Il apparaît ainsi qu’un risque ne peut être exclu pour quelques métaux : l’arsenic toxique, le cadmium urinaire et le plomb sanguin pour une partie des adolescents qui ont participé à l’étude. Pour l’arsenic toxique, par exemple, cela concerne 29% des adolescents qui ont participé au biomonitoring. On observe aussi des dépassements des valeurs de risque pour la santé pour le PFOS (24.1% des adolescents) et le PFOA (4.3% des adolescents).

Les auteurs du biomonitoring sur les riverains des broyeurs à métaux rappellent toutefois que des dépassements des valeurs de référence pour ces substances avaient aussi été constatés chez les adolescents lors du biomonitoring qui avait porté sur l’ensemble de la population wallonne, mais généralement auprès d’un pourcentage plus faible d’adolescents.

L’analyse du contenu des sacs d’aspirateurs des habitations riveraines des broyeurs à métaux permet aussi à l’étude de démontrer que la concentration en polluants dans les poussières augmente avec la proximité du broyeur. Ces poussières sont-elles dangereuses pour la santé ? “Pour la plupart des substances, le risque a pu être écarté“, peut-on lire dans l’étude. Pour d’autres, comme le plomb, l’arsenic, le PCB-DL et le PCDD/F +, ce risque n’a pu être écarté et une étude plus détaillée sera nécessaire. Il semble aussi difficile d’estimer la part de responsabilité des poussières intérieures dans l’imprégnation des riverains en polluants. “On peut estimer que des poussières plus fortement chargées en polluants contribueront à une imprégnation plus importante, mais d’un point de vue expérimental, aucun lien direct n’a pu être établi entre les concentrations en polluants mesurées dans les poussières intérieures et l’imprégnation globale des adolescents riverains“, explique l’étude.

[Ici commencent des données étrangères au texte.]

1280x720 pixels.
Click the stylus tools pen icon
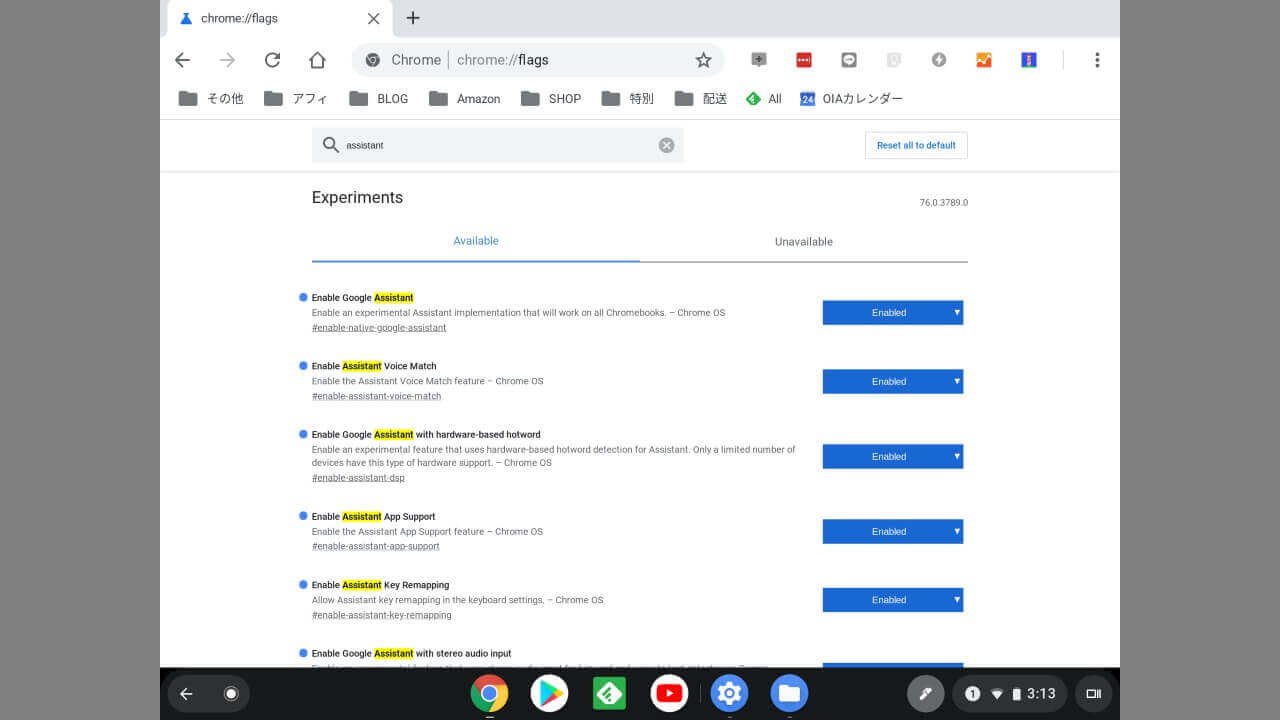[925, 693]
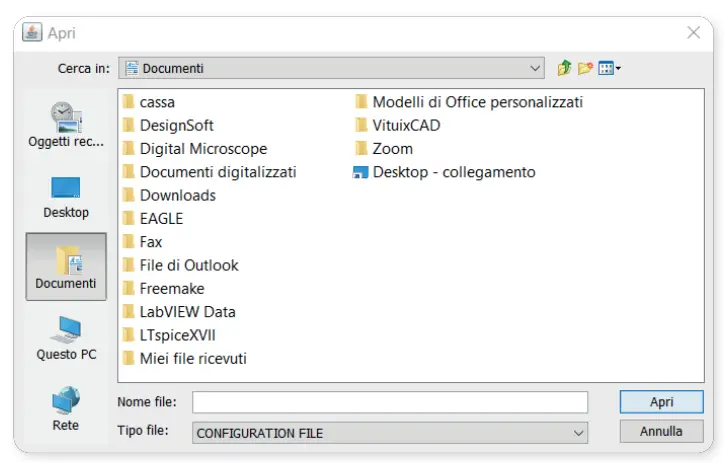Create a new folder
Screen dimensions: 724x463
[586, 68]
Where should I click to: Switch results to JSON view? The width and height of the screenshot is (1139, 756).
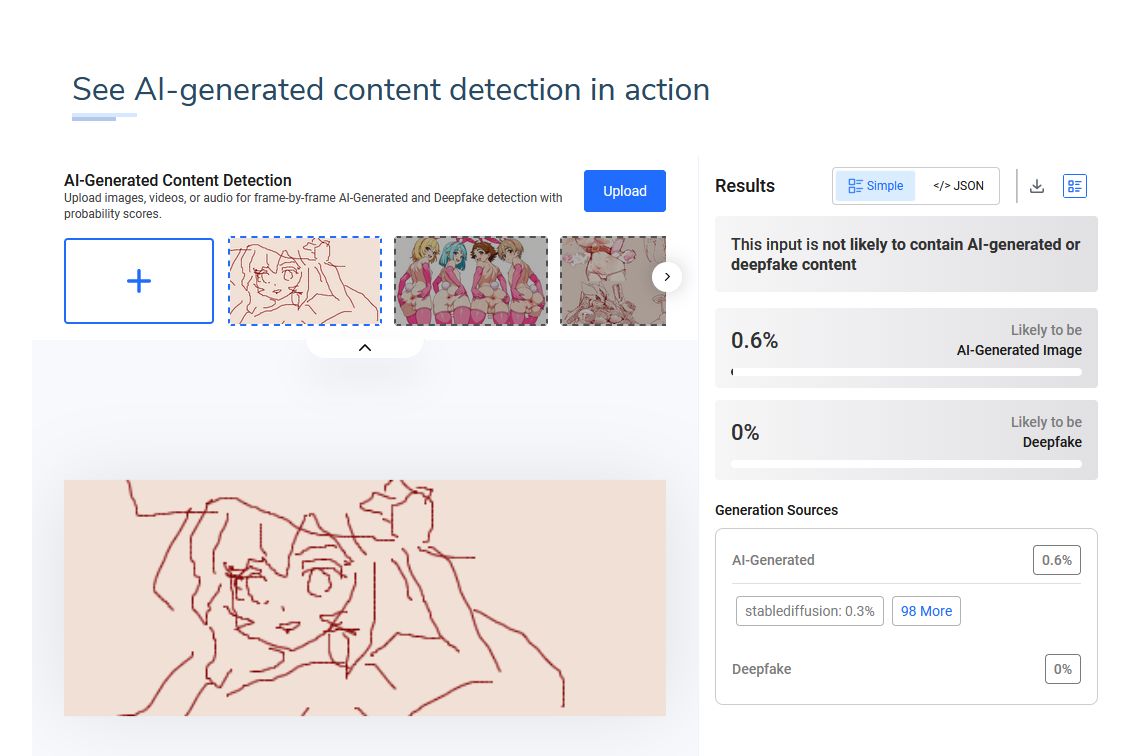pyautogui.click(x=958, y=186)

Des recommandations pour les riverains

Des recommandations avaient déjà été formulées aux autorités locales et régionales et aux populations riveraines de ces broyeurs à métaux. Elles doivent être prolongées, recommande l’étude.

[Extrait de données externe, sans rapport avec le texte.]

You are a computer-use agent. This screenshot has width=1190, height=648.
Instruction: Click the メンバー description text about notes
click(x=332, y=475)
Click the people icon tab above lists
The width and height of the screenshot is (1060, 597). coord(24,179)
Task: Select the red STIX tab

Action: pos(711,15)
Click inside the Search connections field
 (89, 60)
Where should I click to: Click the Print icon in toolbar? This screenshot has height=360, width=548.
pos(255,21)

Plusieurs mesures doivent permettre de limiter l’ingestion de polluants. Il est ainsi recommandé de ne plus consommer d’œufs et de lait autoproduits, ni de poules élevées à l’air libre. On conseille aussi de rincer soigneusement les fruits et les légumes collectés dans les jardins potagers, de nettoyer régulièrement les habitations à l’eau, à l’intérieur et à l’extérieur, de limiter les surfaces de terre nue en favorisant l’enherbage par du gazon et de renforcer les règles d’hygiène de base des enfants telles que le lavage des mains, le fait de couper les ongles courts et d’éviter que les enfants portent directement des mains sales à la bouche.

A présent, que faire ?

Même si les résultats de l’étude de biomonitoring autour de broyeurs à métaux wallons ne permettent pas de tirer des conclusions fines vu le faible taux de participation, ils n’en restent pas moins “interpellants”, communique la ministre wallonne de l’Environnement, Céline Tellier (Ecolo). “Ce n’est pas normal de retrouver des taux trop élevés de polluants dans le sang, je comprends l’inquiétude des participants à l’étude. En tant que Ministre de l’Environnement, je m’engage à assurer le suivi des actions à mener et à soutenir tous les acteurs concernés”, explique la ministre.

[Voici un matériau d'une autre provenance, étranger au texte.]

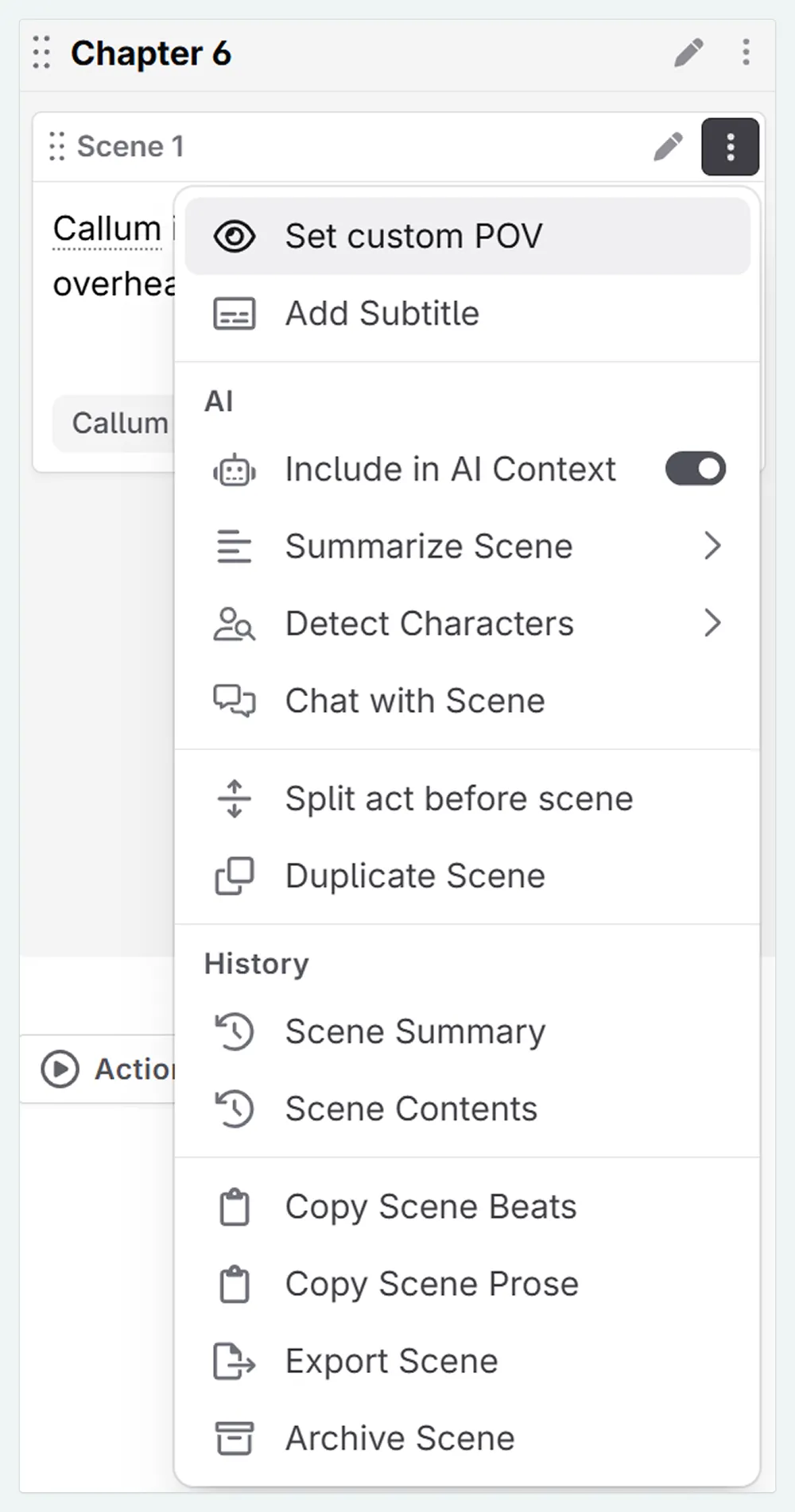Open Scene Summary history
795x1512 pixels.
(414, 1031)
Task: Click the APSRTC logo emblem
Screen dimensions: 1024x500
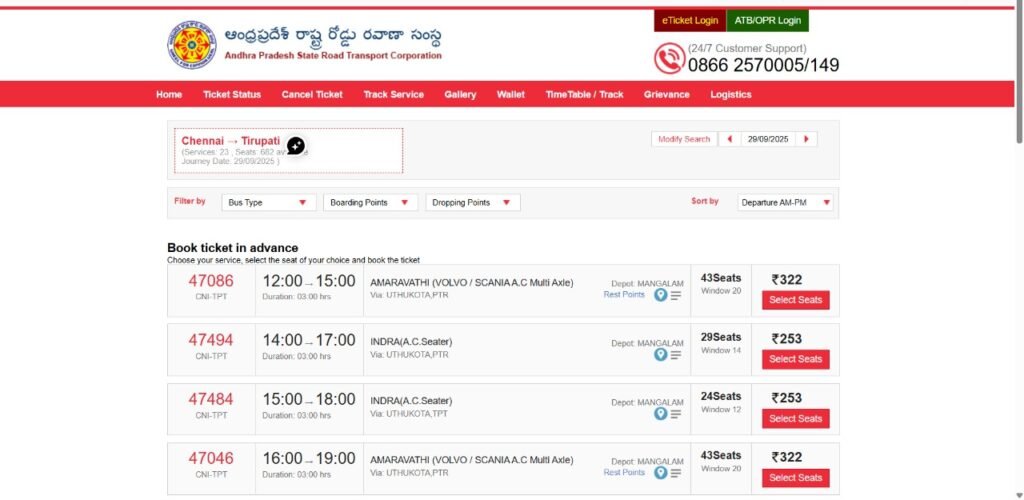Action: point(191,45)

Elle détaille plusieurs actions à court, moyen et plus long terme. Outre les recommandations concrètes faites aux riverains, il est aussi question de la définition de nouvelles normes dans les permis pour les substances n’y figurant pas encore, comme l’arsenic et les PFAS. Il est aussi question de mesures renforcées dans les “Plans de réduction des émissions diffuses”, telles que l’arrosage des tas de ferrailles pour réduire les poussières, l’installation d’une station météorologique et de filets brise-vent, par exemple. Le confinement (partiel ou total) des installations produisant le plus de particules fines est également à l’étude, dans le cadre de la révision des conditions sectorielles, communique la ministre.

Enfin, plus spécifiquement pour les riverains, un suivi sanitaire et médical est envisagé, via les médecins généralistes. Un nouveau biomonitoring devrait être organisé dans quelques années pour suivre la situation de près et voir si les mesures prises par la Région Wallonne ont des effets.